• [Task directions]
Take each line from the entries that holds "Play" and copy it out.

[Stored records]
= = = =

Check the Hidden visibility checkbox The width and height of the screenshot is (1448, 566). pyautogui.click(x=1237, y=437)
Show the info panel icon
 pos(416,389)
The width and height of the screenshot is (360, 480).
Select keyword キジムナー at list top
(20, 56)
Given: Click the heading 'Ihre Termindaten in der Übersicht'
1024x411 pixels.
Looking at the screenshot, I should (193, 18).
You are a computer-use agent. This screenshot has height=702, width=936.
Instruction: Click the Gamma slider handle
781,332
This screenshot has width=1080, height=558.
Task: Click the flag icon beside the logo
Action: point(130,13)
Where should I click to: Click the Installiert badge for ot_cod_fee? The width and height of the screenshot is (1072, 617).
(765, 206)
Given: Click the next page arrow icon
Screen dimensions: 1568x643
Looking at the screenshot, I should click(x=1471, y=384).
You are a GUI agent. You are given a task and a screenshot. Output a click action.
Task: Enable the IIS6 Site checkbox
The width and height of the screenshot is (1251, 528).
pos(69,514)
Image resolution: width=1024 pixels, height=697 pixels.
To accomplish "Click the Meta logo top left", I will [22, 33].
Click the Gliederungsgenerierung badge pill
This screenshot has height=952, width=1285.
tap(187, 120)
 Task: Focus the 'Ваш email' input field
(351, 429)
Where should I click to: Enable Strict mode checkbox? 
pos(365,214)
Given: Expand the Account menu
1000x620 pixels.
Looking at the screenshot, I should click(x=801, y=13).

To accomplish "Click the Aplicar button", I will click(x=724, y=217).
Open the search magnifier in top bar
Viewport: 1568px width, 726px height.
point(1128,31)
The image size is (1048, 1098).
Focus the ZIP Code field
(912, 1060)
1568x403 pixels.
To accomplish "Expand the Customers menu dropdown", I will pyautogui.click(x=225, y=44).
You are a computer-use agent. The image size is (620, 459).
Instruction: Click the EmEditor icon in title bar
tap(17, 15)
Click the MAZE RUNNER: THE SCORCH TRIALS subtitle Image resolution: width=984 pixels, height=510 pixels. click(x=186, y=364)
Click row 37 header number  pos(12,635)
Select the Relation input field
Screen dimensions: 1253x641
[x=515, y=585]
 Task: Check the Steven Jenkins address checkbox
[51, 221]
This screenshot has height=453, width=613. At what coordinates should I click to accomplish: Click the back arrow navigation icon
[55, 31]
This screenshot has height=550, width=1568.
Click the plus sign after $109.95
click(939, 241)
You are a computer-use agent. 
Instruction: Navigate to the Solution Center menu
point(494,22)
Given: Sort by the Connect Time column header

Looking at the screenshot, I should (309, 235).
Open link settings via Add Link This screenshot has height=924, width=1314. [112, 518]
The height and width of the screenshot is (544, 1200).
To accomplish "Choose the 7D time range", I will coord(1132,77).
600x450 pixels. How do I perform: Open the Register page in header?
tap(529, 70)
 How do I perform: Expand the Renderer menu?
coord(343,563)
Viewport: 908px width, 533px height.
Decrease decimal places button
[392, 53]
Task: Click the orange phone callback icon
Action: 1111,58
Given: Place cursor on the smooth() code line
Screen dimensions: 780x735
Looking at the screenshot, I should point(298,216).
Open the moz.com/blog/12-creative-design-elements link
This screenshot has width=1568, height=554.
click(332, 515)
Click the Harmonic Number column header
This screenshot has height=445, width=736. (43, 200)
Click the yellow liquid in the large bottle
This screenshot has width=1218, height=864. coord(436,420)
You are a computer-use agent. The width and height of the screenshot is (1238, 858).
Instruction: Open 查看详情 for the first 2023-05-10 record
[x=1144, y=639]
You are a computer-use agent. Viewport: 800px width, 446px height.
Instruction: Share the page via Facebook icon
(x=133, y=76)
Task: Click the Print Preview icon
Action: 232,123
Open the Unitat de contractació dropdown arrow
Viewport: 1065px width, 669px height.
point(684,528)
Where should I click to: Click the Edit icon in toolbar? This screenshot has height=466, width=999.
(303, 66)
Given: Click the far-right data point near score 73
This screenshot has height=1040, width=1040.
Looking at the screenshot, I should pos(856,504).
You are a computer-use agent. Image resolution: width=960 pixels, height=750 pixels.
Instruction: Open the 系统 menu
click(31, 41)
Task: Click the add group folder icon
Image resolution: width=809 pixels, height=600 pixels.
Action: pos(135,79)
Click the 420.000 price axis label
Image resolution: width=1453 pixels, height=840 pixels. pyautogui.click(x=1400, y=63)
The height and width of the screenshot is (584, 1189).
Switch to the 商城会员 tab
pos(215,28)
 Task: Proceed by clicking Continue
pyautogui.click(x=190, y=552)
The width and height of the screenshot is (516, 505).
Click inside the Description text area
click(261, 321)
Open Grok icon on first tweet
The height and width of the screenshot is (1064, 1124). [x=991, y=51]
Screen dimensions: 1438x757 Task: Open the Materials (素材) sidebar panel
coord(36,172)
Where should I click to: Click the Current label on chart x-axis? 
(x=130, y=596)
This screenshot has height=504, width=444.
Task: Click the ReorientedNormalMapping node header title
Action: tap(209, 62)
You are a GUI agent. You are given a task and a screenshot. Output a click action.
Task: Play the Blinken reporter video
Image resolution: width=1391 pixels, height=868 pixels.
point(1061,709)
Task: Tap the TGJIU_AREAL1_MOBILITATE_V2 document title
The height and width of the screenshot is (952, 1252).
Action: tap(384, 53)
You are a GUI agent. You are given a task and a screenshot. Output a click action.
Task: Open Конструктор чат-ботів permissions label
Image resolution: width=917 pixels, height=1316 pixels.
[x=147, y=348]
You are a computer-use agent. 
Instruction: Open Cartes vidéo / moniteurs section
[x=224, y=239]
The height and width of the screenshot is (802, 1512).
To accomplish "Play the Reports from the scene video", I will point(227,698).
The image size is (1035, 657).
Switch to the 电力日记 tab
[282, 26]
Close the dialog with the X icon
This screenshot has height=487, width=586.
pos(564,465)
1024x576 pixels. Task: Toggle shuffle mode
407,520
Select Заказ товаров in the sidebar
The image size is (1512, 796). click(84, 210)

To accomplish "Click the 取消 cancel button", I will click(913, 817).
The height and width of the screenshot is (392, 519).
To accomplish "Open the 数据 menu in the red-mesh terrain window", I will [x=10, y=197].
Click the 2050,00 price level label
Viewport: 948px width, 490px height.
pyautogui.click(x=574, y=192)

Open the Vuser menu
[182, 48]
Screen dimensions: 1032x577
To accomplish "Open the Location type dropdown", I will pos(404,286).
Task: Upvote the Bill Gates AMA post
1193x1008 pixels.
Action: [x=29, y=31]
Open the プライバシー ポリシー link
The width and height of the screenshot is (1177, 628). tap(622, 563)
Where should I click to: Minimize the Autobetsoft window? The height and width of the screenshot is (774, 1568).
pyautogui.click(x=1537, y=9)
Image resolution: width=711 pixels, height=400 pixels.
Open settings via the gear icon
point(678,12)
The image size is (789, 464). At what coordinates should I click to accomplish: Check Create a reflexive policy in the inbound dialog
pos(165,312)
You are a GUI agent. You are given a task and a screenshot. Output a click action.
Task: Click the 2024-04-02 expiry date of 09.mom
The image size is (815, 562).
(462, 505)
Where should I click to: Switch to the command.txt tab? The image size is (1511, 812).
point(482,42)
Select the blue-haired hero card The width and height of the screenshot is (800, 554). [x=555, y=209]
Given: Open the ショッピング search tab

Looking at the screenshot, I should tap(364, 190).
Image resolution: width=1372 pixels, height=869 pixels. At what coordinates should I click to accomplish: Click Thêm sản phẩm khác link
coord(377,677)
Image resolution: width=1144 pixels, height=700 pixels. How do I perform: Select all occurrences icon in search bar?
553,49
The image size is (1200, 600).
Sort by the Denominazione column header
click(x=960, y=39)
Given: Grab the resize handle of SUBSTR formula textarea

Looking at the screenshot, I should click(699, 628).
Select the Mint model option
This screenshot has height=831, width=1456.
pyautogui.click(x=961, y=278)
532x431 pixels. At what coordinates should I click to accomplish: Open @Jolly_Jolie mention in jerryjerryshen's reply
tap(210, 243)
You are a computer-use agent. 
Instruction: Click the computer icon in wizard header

= = = =

• [Answer for the task]
Task: Play the Blinken reporter video
To accomplish "Play the Reports from the scene video", I will point(227,698).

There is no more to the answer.